RE: [PATCH 06/23] drm/xe/svm: Introduce a helper to build sg table from hmm range

"Zeng, Oak" <oak.zeng@xxxxxxxxx> · Fri, 5 Apr 2024 16:42:14 +0000

> -----Original Message-----
> From: dri-devel <dri-devel-bounces@xxxxxxxxxxxxxxxxxxxxx> On Behalf Of Jason
> Gunthorpe
> Sent: Friday, April 5, 2024 8:37 AM
> To: Zeng, Oak <oak.zeng@xxxxxxxxx>
> Cc: dri-devel@xxxxxxxxxxxxxxxxxxxxx; intel-xe@xxxxxxxxxxxxxxxxxxxxx; Brost,
> Matthew <matthew.brost@xxxxxxxxx>; Thomas.Hellstrom@xxxxxxxxxxxxxxx;
> Welty, Brian <brian.welty@xxxxxxxxx>; Ghimiray, Himal Prasad
> <himal.prasad.ghimiray@xxxxxxxxx>; Bommu, Krishnaiah
> <krishnaiah.bommu@xxxxxxxxx>; Vishwanathapura, Niranjana
> <niranjana.vishwanathapura@xxxxxxxxx>; Leon Romanovsky <leon@xxxxxxxxxx>
> Subject: Re: [PATCH 06/23] drm/xe/svm: Introduce a helper to build sg table from
> hmm range
> 
> On Fri, Apr 05, 2024 at 03:33:10AM +0000, Zeng, Oak wrote:
> > >
> > > I didn't look at this series a lot but I wanted to make a few
> > > remarks.. This I don't like quite a lot. Yes, the DMA API interaction
> > > with hmm_range_fault is pretty bad, but it should not be hacked
> > > around like this. Leon is working on a series to improve it:
> > >
> > > https://lore.kernel.org/linux-rdma/cover.1709635535.git.leon@xxxxxxxxxx/
> >
> >
> > I completely agree above codes are really ugly. We definitely want
> > to adapt to a better way. I will spend some time on above series.
> >
> > >
> > > Please participate there too. In the mean time you should just call
> > > dma_map_page for every single page like ODP does.
> >
> > Above codes deal with a case where dma map is not needed. As I
> > understand it, whether we need a dma map depends on the devices
> > topology. For example, when device access host memory or another
> > device's memory through pcie, we need dma mapping; if the connection
> > b/t devices is xelink (similar to nvidia's nvlink), all device's
> > memory can be in same address space, so no dma mapping is needed.
> 
> Then you call dma_map_page to do your DMA side and you avoid it for
> the DEVICE_PRIVATE side. SG list doesn't help this anyhow.

When dma map is needed, we used dma_map_sgtable, a different flavor of the dma-map-page function.

The reason we also used (mis-used) sg list for non-dma-map cases, is because we want to re-use some data structure. Our goal here is, for a hmm_range, build a list of device physical address (can be dma-mapped or not), which will be used later on to program the device page table. We re-used the sg list structure for the non-dma-map cases so those two cases can share the same page table programming codes.
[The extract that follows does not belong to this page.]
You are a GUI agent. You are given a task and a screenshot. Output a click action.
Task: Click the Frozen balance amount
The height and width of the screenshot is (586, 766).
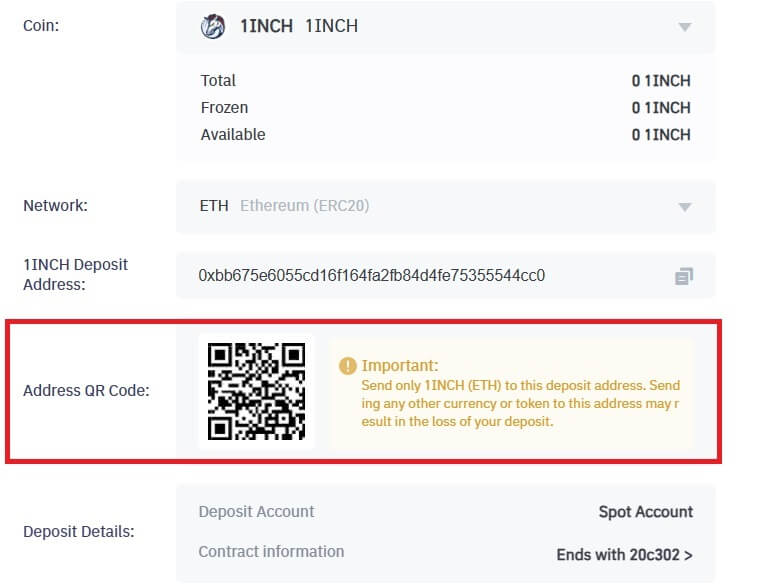(x=660, y=108)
Since sg list was originally designed for dma-map, it does look like this is mis-used here.

Need to mention, even for some DEVICE_PRIVATE memory, we also need dma-mapping. For example, if you have two devices connected to each other through PCIe, both devices memory are registered as DEVICE_PRIVATE to hmm. I believe we need a dma-map when one device access another device's memory. Two devices' memory doesn't belong to same address space in this case. For modern GPU with xeLink/nvLink/XGMI, this is not needed.

> 
> > > Also, I tried to follow the large discussion in the end but it was
> > > quite hard to read the text in Lore for some reason.
> >
> > Did you mean this discussion: https://lore.kernel.org/dri-
> devel/?q=Making+drm_gpuvm+work+across+gpu+devices? This link works good
> for me with chrome browser.
> 
> That is the one I am referring to
> 
> > > I would just opine some general points on how I see hmm_range_fault
> > > being used by drivers.
> > >
> > > First of all, the device should have a private page table. At least
> > > one, but ideally many. Obviously it should work, so I found it a bit
> > > puzzling the talk about problems with virtualization. Either the
> > > private page table works virtualized, including faults, or it should
> > > not be available..
> >
> > To be very honest, I was also very confused. In this series, I had
> > one very fundamental assumption that with hmm any valid cpu virtual
> > address is also a valid gpu virtual address. But Christian had a
> > very strong opinion that the gpu va can have an offset to cpu va. He
> > mentioned a failed use case with amdkfd and claimed an offset can
> > solve their problem.
> 
> Offset is something different, I said the VM's view of the page table
> should fully work. You shouldn't get into a weird situation where the
> VM is populating the page table and can't handle faults or something.
> 

We don't have such weird situation. There are two layers of translations when run under virtualized environment. From guest VM's perspective, the first level page table is in the guest device physical address space. It is nothing different from bare-metal situation. Our driver doesn't need to know it runs under virtualized or bare-metal for first level page table programming and page fault handling. 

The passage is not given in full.